The calibration measurement of the c-jet mis-tagging rate is performed in \(t\bar{t}\) events where one top quark decays leptonically while the other top quark decays hadronically. A sample of c-jets is obtained through the \({W}^{\pm }\to c\bar{s}(\bar{c}s)\) decay from the hadronically decaying top quark. A likelihood-based kinematic reconstruction is employed to find, among the four jets in the event, two jets associated with the hadronically decaying W-boson and two jets stemming from the b-quarks produced in the top quark decays. The mis-tagging rate of c-jets is determined by minimising a χ2 function computed in bins of the jet pT of the two jets from the W-boson decay. Additional terms that correct for the potential mis-modelling of the total number of events in each jet pT bin are estimated simultaneously from the fit to collision data, while the contribution of background events, in which no c-jets are associated with the W-boson decay, is estimated from simulations. The mis-tagging rate of light-jets in this sample is corrected using the method described below. As with the b-jets calibration analysis, the leading source of systematic uncertainties is the modelling of \(t\bar{t}\) events. The c-jet mis-tagging rate calibration procedure is detailed in ref. 41.

The mis-tagging rate for light-jets is determined using jets produced in association with a Z boson, where the Z boson decays into muon or electron pairs. The key challenge in this calibration is to develop a method capable of extracting a light-jet mis-tagging rate in data despite the high rejection of the taggers. The method used in this work involves exploiting transformed track variables in alternate taggers that provide reduced b(c)-jet tagging efficiency and almost unchanged light-jet rejection.
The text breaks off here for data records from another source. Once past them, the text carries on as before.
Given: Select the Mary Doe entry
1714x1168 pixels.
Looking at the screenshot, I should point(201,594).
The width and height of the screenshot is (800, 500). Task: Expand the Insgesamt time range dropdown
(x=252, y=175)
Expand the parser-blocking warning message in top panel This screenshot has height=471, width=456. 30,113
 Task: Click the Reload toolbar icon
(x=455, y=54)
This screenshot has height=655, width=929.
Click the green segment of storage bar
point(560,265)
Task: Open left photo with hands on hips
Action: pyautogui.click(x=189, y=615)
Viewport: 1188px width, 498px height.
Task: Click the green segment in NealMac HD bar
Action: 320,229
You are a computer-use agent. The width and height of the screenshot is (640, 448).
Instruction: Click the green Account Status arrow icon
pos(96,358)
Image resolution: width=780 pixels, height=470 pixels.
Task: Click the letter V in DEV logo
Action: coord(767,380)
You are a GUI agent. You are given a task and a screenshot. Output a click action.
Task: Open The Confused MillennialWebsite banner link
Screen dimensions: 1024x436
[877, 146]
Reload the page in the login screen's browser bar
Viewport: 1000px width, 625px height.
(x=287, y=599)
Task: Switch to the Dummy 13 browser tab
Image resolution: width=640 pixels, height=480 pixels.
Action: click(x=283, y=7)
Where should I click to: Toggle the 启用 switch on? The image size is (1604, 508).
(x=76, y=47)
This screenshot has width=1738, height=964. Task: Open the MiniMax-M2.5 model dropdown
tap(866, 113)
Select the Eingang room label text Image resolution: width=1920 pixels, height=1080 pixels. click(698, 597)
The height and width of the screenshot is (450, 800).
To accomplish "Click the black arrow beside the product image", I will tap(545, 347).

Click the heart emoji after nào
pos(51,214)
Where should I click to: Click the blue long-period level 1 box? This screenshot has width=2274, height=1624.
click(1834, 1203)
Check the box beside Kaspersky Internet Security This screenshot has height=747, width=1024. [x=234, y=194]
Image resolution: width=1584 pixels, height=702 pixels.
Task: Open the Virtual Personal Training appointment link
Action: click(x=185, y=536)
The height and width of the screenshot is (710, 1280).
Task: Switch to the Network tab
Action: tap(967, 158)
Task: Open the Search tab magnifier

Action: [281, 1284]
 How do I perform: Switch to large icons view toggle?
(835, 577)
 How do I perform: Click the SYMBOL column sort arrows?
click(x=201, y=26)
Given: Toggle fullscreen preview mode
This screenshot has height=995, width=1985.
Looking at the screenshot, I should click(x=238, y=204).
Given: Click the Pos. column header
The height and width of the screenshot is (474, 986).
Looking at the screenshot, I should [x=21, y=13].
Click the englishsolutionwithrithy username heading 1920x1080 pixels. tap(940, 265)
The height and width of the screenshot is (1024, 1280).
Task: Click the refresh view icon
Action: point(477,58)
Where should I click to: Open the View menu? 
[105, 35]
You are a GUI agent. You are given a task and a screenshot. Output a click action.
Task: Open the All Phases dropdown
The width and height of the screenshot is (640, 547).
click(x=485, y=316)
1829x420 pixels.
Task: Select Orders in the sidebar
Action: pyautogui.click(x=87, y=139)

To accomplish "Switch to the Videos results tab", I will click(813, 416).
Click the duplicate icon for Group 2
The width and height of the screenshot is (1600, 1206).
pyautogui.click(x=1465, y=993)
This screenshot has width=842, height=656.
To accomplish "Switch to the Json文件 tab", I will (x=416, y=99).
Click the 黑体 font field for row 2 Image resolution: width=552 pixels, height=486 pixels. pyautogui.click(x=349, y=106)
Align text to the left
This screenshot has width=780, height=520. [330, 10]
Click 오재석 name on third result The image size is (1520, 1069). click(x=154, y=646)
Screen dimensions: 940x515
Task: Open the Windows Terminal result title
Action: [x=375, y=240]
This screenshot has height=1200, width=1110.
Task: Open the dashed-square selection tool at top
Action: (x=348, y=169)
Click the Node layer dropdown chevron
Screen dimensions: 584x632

The mis-tagging rate of this modified tagger is measured from a fit to the flavour-sensitive secondary vertex mass distribution in collision data, and dedicated uncertainties are introduced so that it can be extrapolated to that of the nominal tagger. These extrapolation uncertainties are a leading source of systematic uncertainty. A detailed description of the procedure is provided in ref. 42.